Luma Uni-1 updates reference-guided image generation with sketch and multi-input controls
Luma is rolling out Uni-1 as a reference-driven image model built around intelligence, directability and cultural taste, with examples spanning sketch conversion and multi-image blends. Use it when references matter more than giant text prompts.

TL;DR
- Luma has opened Uni-1 as a reference-led image model, with Luma's launch post framing it around intent understanding rather than longer prompt engineering.
- The clearest new workflow in Luma's control demo is multi-input direction: creators can combine faces, environments, action poses, and rough sketches into one composed output.
- Luma's style demo is also positioning Uni-1 as taste-aware, showing outputs that move between editorial portraiture, manga panels, meme imagery, and lo-fi surreal scenes.
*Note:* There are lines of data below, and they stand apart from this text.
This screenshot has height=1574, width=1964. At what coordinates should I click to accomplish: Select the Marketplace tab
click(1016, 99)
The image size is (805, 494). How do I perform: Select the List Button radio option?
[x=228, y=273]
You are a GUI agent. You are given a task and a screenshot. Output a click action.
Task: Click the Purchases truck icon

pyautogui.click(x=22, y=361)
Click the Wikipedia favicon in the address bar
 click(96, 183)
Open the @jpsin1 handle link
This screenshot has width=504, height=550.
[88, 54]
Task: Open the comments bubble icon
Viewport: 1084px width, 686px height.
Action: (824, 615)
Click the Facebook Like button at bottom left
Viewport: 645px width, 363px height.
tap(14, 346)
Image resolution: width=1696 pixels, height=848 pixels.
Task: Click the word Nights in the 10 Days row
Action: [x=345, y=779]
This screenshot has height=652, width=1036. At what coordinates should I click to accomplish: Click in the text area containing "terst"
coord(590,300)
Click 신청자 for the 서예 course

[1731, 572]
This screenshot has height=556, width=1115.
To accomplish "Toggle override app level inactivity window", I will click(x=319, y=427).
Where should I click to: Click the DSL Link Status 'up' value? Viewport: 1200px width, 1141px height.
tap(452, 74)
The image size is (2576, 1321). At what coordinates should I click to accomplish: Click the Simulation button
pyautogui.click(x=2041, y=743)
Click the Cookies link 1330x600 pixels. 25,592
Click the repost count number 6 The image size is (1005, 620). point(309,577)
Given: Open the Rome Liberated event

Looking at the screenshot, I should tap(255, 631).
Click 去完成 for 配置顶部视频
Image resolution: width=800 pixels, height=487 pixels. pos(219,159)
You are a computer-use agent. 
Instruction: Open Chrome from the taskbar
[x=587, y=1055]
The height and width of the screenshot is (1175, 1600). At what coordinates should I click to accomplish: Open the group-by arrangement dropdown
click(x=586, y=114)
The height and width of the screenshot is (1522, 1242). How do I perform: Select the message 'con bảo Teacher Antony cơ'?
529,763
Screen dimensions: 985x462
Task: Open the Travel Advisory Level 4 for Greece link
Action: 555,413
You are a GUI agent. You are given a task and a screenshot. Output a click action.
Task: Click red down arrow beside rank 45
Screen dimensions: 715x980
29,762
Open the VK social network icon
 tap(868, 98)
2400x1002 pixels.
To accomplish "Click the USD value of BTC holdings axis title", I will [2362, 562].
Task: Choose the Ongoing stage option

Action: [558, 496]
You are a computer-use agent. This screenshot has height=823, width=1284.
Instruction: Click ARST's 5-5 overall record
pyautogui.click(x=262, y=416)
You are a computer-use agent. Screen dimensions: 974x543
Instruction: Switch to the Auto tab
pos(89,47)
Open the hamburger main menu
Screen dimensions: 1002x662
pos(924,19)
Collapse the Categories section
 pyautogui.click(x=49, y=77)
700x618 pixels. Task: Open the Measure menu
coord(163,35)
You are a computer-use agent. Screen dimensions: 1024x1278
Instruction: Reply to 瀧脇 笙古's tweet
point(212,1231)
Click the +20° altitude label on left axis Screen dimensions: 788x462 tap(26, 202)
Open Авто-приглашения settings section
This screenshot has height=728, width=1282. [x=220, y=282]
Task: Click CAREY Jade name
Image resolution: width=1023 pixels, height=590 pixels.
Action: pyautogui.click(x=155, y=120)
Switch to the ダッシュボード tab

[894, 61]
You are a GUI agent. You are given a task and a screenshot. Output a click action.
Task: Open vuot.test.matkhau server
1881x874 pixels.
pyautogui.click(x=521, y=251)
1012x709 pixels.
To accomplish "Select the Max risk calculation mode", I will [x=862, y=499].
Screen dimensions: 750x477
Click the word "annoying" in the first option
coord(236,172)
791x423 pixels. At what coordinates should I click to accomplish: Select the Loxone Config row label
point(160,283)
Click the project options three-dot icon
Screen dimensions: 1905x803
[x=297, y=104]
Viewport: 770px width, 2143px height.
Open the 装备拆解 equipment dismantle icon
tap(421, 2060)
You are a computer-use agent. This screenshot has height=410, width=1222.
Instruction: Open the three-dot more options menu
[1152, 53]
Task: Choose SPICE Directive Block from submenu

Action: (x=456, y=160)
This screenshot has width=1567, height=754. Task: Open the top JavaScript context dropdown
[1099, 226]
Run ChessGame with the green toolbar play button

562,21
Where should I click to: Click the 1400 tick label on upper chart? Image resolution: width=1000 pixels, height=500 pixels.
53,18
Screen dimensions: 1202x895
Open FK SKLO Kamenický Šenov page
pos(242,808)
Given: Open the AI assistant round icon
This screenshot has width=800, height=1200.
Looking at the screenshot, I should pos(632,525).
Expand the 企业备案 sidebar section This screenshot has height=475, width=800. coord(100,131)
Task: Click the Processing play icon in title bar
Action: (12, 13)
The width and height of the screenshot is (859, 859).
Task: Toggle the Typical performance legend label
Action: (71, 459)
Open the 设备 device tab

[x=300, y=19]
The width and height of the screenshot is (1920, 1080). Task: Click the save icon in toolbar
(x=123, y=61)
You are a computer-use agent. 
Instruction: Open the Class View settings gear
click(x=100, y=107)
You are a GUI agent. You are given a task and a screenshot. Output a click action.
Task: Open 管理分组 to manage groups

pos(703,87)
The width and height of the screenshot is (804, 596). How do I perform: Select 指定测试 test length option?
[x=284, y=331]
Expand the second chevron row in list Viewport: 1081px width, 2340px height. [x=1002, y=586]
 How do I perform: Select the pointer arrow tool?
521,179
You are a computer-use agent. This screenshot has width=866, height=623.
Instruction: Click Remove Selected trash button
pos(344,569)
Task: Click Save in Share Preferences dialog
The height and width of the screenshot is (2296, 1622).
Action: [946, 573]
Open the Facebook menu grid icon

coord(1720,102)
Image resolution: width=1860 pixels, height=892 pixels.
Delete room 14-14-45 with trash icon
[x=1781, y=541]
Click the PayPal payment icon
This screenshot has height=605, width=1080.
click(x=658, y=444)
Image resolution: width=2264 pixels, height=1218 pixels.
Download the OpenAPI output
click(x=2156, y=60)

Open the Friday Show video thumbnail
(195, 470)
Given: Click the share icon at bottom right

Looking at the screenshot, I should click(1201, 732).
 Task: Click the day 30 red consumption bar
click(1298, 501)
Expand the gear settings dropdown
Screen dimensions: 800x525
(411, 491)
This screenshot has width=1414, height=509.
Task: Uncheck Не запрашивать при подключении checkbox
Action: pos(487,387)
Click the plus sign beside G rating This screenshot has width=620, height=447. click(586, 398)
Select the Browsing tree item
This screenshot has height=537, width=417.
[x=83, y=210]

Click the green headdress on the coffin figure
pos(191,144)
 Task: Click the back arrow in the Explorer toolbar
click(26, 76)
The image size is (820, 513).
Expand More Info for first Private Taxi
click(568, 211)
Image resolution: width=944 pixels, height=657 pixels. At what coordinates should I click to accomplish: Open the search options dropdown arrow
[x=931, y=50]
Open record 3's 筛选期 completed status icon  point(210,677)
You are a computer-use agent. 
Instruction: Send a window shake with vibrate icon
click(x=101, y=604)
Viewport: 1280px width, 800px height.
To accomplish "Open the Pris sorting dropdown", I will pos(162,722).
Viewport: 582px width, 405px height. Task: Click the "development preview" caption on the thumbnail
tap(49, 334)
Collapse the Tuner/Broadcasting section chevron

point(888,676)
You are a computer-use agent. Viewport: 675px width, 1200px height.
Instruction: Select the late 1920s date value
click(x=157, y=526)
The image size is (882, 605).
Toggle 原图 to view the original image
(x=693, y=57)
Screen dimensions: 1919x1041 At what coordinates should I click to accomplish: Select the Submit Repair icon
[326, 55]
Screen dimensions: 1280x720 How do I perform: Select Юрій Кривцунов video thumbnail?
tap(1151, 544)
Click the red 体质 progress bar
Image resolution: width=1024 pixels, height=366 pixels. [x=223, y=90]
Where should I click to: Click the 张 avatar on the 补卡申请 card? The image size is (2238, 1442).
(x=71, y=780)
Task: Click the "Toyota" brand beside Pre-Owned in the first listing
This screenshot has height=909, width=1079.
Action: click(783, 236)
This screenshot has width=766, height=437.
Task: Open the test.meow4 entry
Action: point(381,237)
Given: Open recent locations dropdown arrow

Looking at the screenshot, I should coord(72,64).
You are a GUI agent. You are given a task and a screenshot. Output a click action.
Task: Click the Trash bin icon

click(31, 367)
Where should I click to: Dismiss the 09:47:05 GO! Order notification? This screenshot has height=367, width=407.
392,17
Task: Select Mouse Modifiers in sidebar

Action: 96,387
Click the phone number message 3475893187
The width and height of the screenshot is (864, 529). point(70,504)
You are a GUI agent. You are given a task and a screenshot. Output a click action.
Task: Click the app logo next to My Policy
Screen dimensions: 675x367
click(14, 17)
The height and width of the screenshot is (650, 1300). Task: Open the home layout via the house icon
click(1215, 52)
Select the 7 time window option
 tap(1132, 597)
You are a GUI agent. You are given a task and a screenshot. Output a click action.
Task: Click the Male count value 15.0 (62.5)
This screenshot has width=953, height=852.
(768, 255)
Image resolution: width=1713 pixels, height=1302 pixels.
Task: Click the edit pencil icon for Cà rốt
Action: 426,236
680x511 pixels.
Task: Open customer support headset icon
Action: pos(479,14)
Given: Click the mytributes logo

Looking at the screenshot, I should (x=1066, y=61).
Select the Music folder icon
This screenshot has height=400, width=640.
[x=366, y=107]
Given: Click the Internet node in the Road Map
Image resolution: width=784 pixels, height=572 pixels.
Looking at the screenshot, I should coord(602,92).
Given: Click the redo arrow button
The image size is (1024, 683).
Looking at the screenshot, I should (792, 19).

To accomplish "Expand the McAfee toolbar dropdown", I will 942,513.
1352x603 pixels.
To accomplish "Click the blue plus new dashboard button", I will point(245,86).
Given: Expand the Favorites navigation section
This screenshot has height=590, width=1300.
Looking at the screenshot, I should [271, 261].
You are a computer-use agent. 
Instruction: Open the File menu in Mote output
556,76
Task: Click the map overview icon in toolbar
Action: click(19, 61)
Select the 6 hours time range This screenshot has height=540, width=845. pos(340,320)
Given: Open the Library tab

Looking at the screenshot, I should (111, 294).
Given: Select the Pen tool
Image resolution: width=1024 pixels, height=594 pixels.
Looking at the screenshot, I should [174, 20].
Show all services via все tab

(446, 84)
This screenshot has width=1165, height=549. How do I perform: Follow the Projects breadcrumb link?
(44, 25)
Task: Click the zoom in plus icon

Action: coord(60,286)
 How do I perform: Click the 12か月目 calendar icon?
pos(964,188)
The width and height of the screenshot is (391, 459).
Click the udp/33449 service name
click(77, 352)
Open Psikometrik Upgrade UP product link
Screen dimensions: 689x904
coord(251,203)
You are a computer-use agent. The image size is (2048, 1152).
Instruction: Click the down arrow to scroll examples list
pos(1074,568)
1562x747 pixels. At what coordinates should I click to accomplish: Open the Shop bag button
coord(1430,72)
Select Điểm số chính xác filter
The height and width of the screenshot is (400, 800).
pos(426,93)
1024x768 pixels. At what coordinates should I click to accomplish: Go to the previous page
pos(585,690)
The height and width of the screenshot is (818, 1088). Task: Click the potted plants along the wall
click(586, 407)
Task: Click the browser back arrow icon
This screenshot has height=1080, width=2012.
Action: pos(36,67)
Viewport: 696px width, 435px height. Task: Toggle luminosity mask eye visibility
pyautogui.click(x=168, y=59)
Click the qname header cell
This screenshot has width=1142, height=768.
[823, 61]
- Early practitioner examples in DreamLabLA's clip suggest Uni-1 is already being used upstream in production, from keyframe generation to faster material-map and asset work.
What shipped
Uni-1 is now live as an image model on Luma's site, with the product page describing it as a multimodal system for image generation, editing, and reference-grounded control. Luma's public rollout centers on three claims: the model can infer intent, follow direction from examples instead of dense prompt syntax, and handle culturally specific visual styles with fewer misses.
The most concrete change for creators is how much weight references appear to carry. In Luma's examples, two portraits become a single cinematic saloon scene; a crystal bust plus a luxury interior become a full-body fashion image in the same material language; and two faces plus a sword-fight frame become a staged medieval duel. Another example turns annotated concept art into polished character renders, which is a stronger promise than simple style transfer.
What creators can actually do with it
The rollout examples imply two practical use cases. First, Uni-1 looks built for art direction by assembly: bring separate references for subject, setting, pose, and finish, then let the model reconcile them. Second, it looks useful for sketch-to-image and look-dev work, where the input is less a finished prompt than a packet of visual constraints.
That lines up with early usage from DreamLabLA's network, where Uni-1-made keyframes were turned into a finished short Liminal Memories. The same thread context says the model was also used to generate consistent PBR, normal, and displacement maps, then paired with triplanar and image projection workflows to speed asset creation without dropping quality.